- **Task to carry out**:
Only the lines from the one bearing "Viewport: 717px width, 721px" through the end of the entries should be output, exactly as they stand, and pictures should be skipped.

Data entries:
Content starts

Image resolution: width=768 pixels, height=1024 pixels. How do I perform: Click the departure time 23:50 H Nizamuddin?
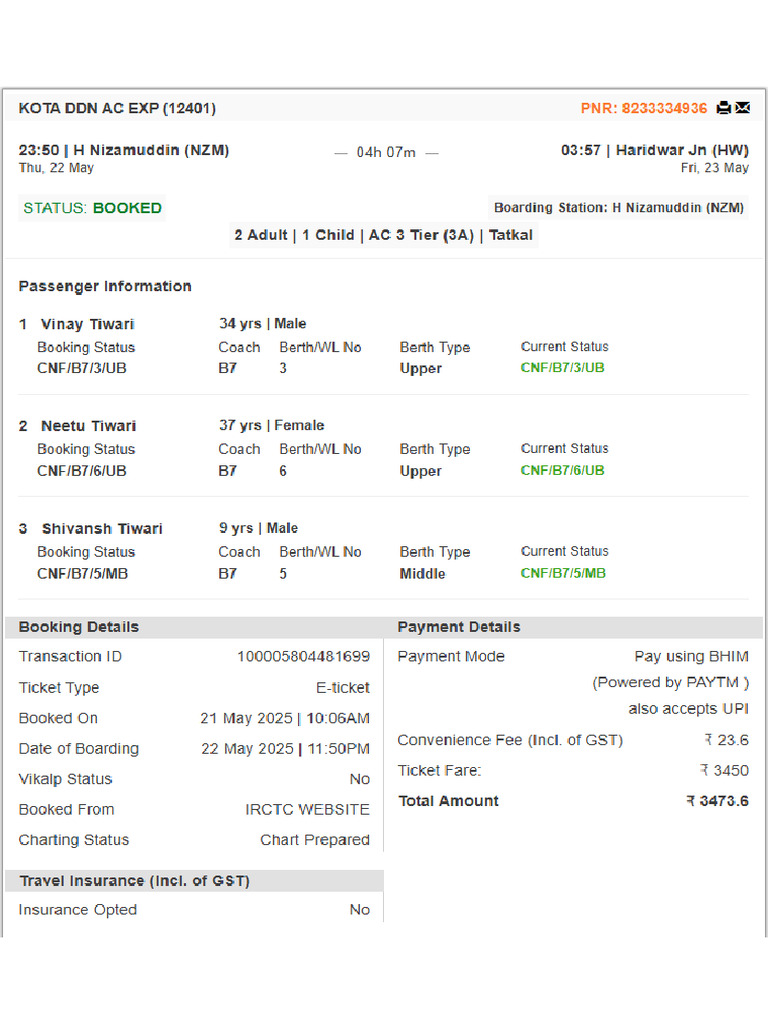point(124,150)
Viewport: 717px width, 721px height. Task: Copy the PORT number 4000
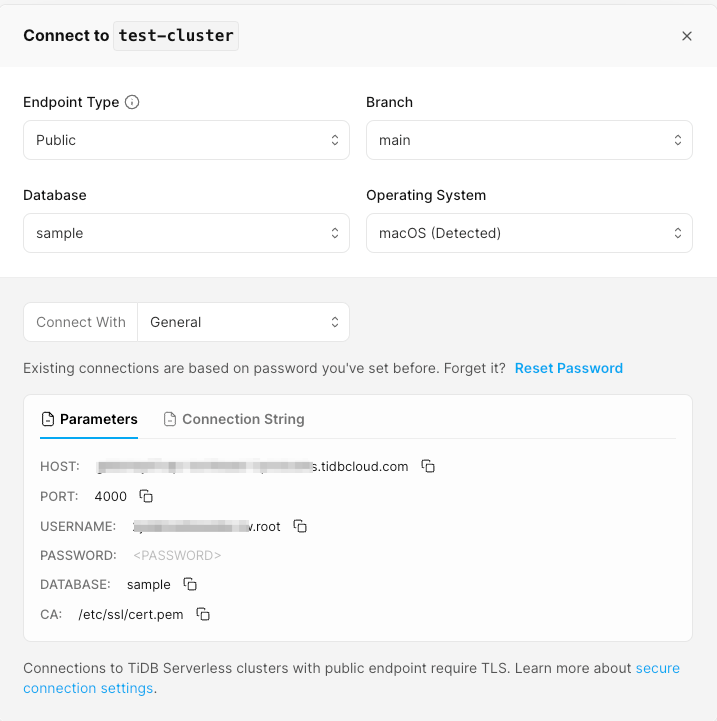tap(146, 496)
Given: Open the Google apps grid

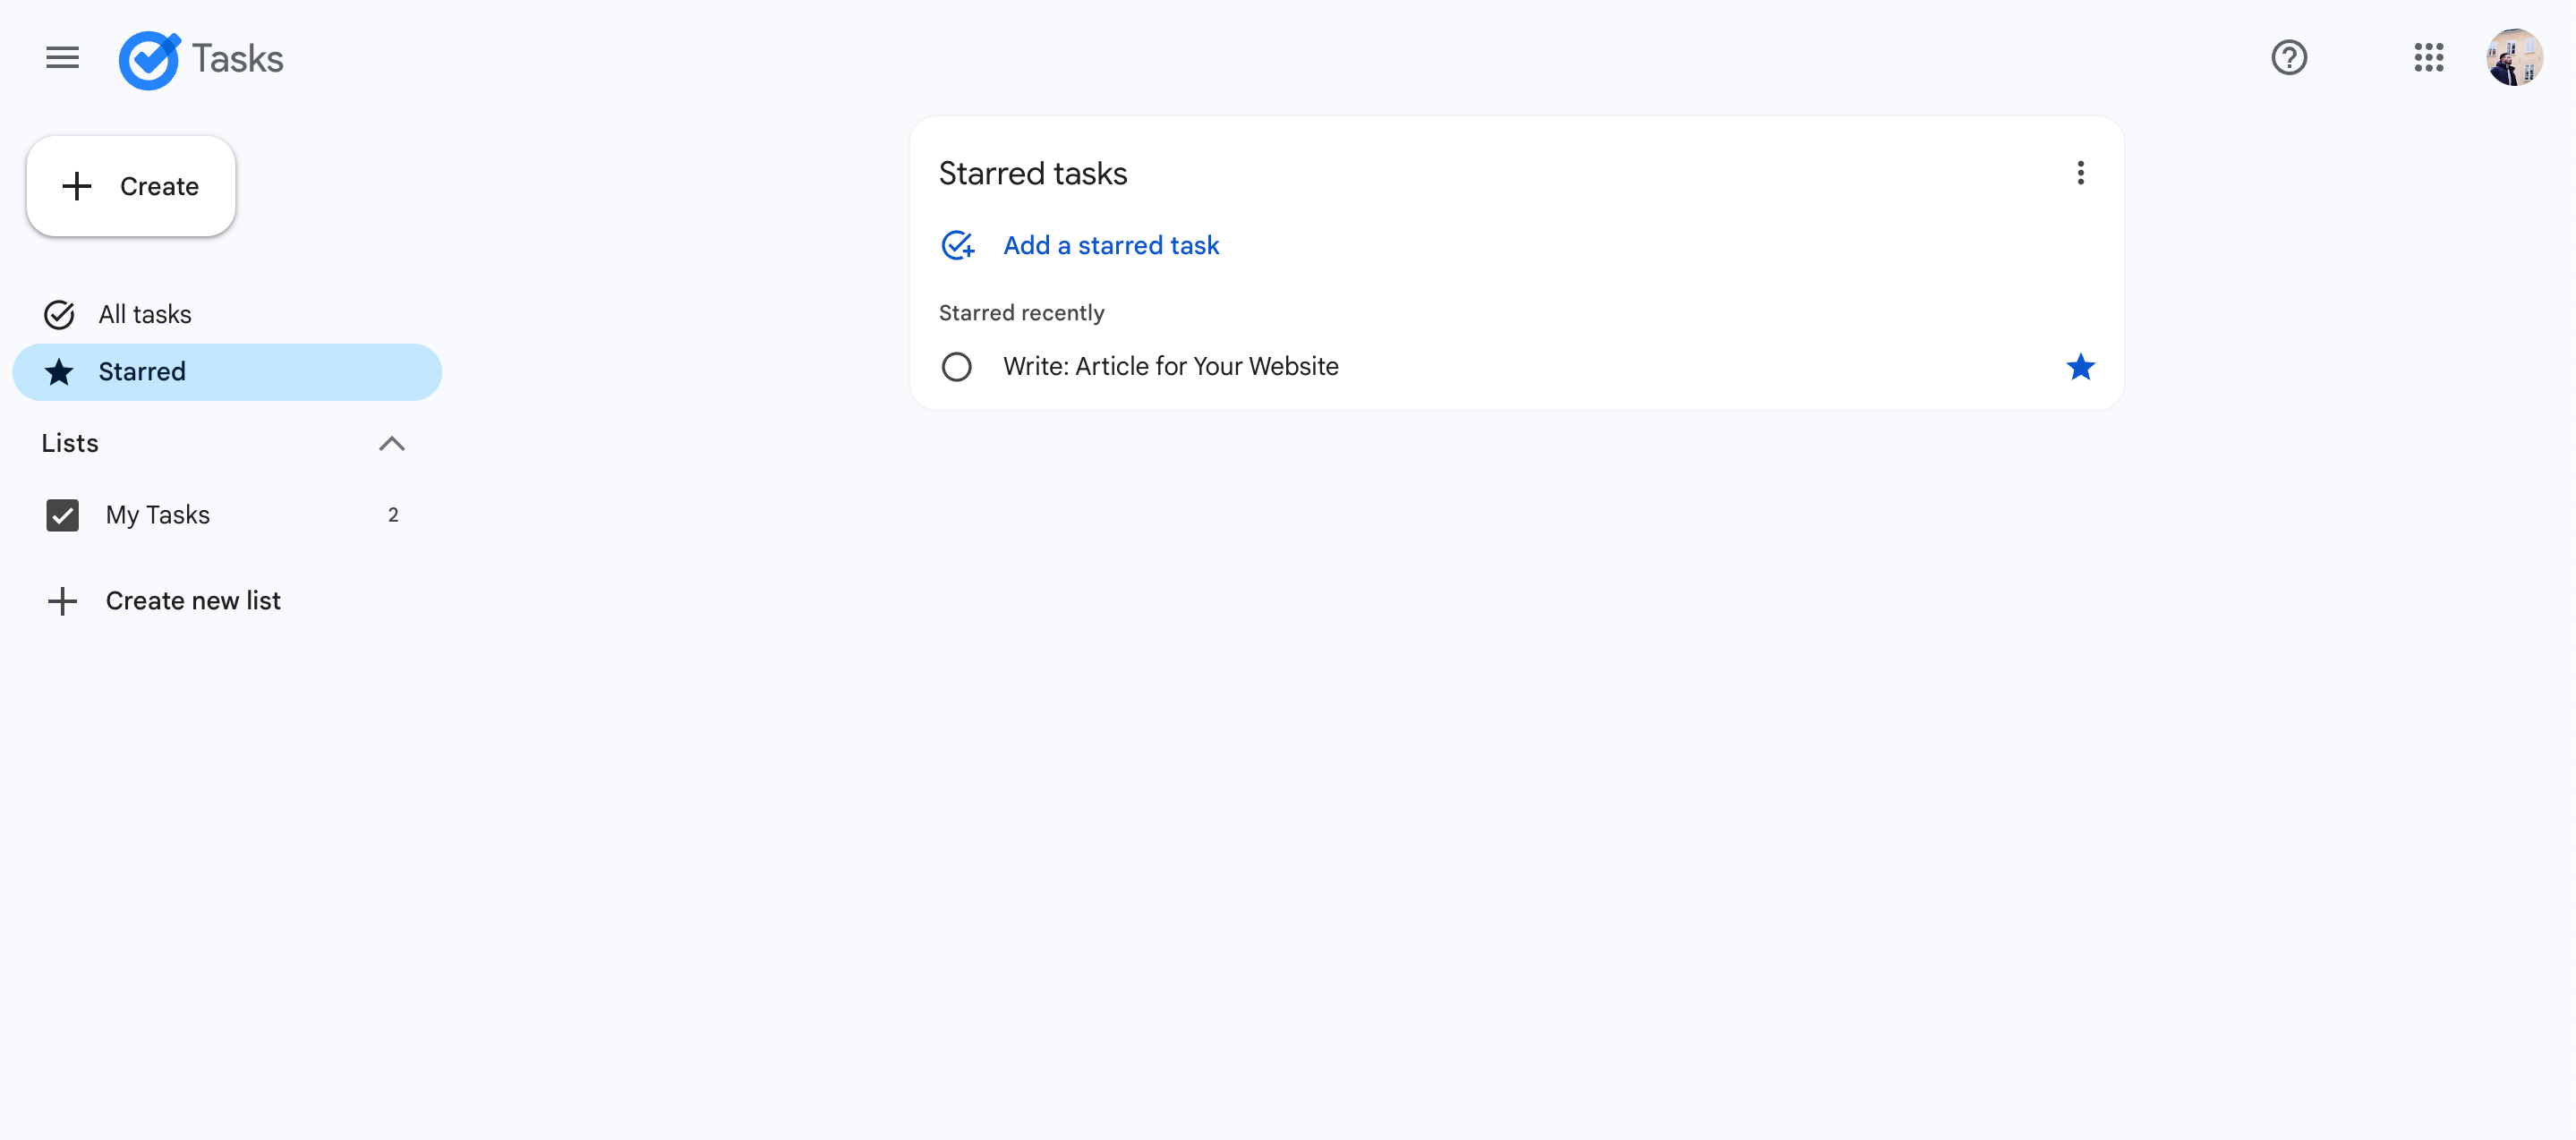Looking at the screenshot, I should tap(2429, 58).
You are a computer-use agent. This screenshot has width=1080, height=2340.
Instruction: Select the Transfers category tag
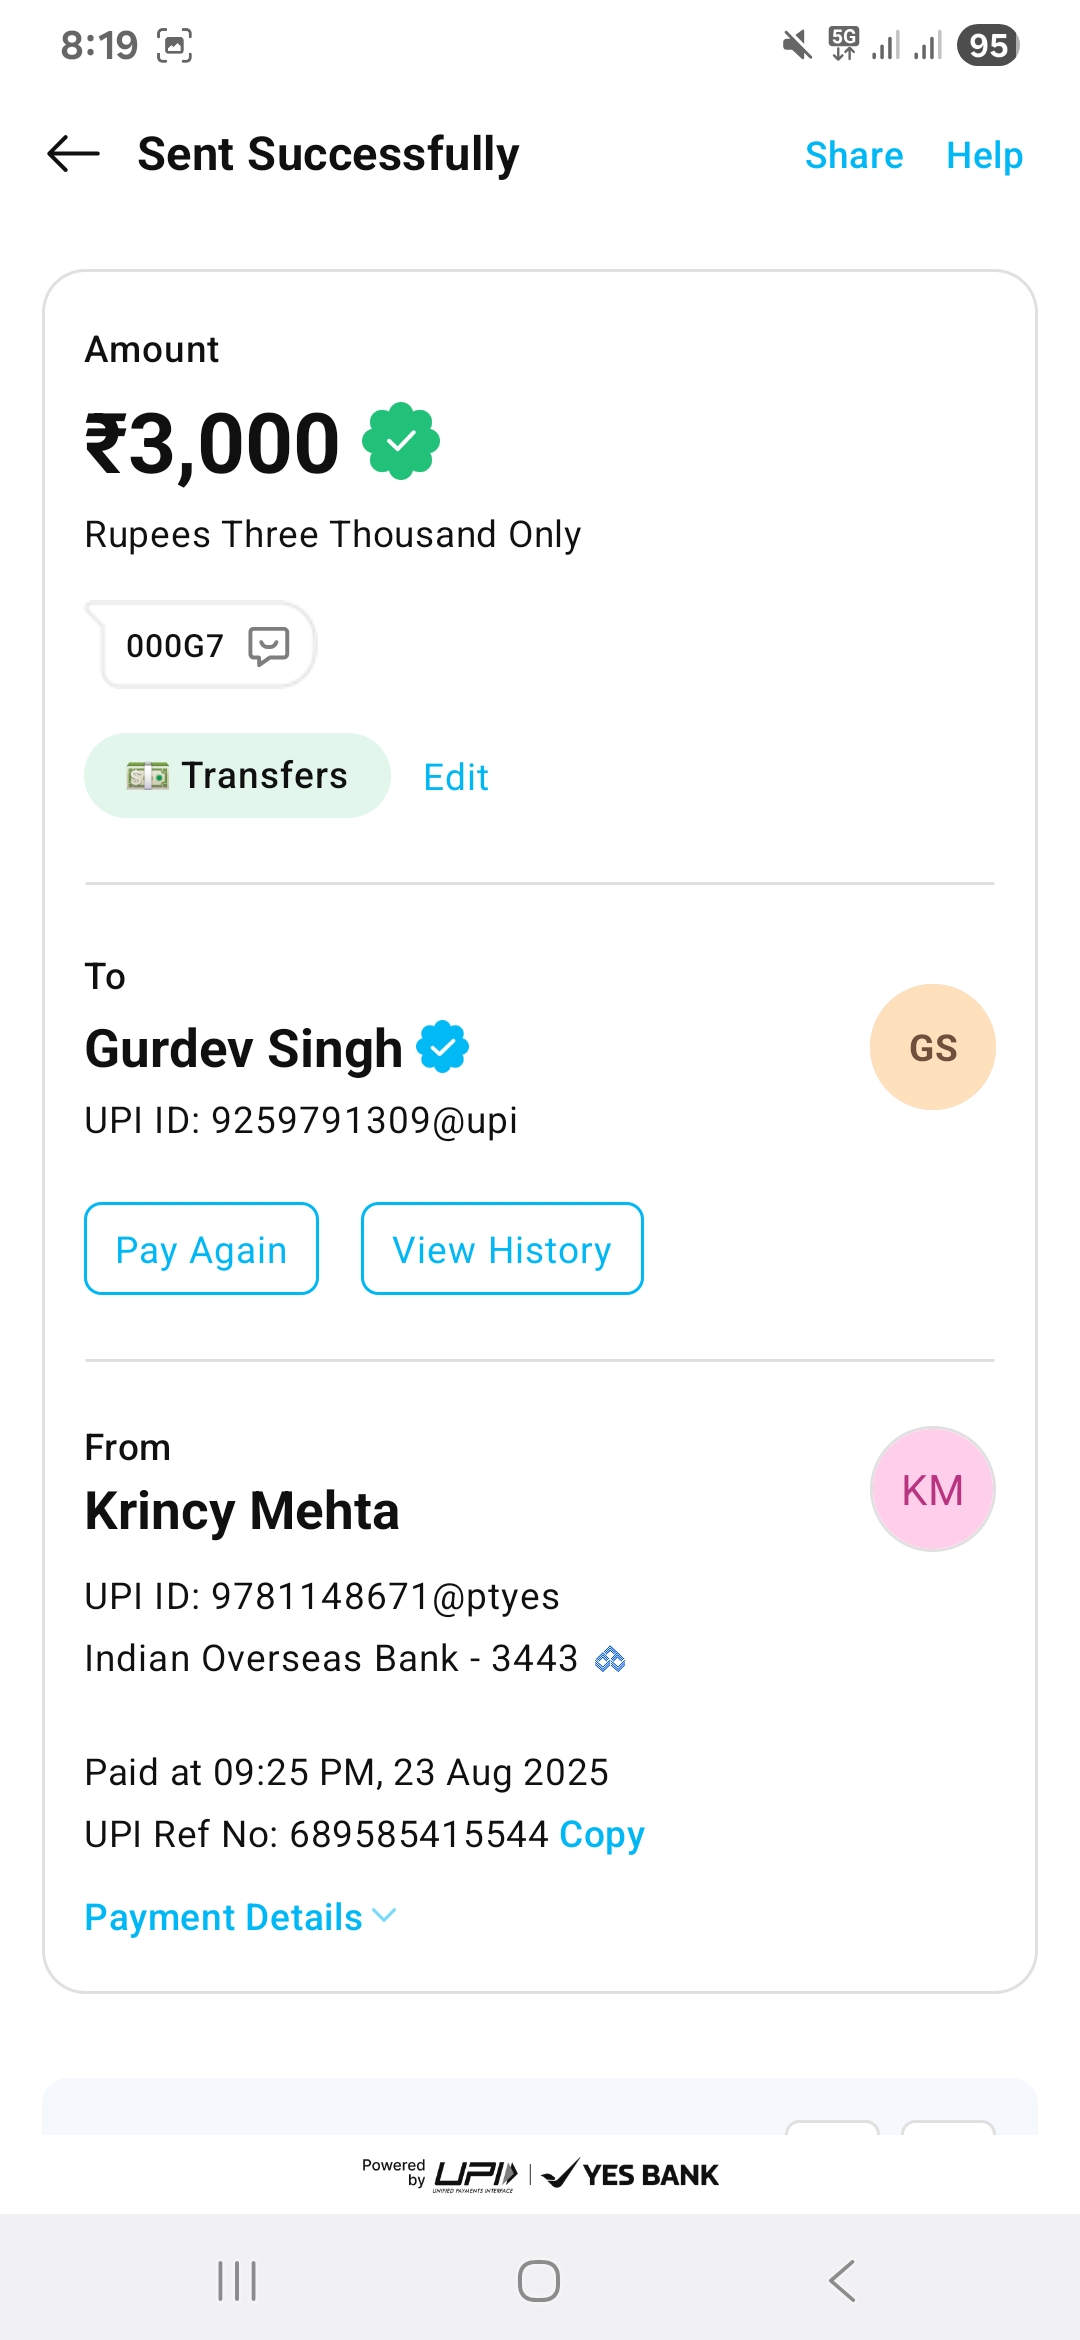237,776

Content ends

- **Solution below**:
Viewport: 717px width, 721px height. Task: Copy the PORT number 4000
tap(146, 496)
Given: Open the Google apps grid

Looking at the screenshot, I should tap(2429, 58).
You are a computer-use agent. This screenshot has width=1080, height=2340.
Instruction: Select the Transfers category tag
237,776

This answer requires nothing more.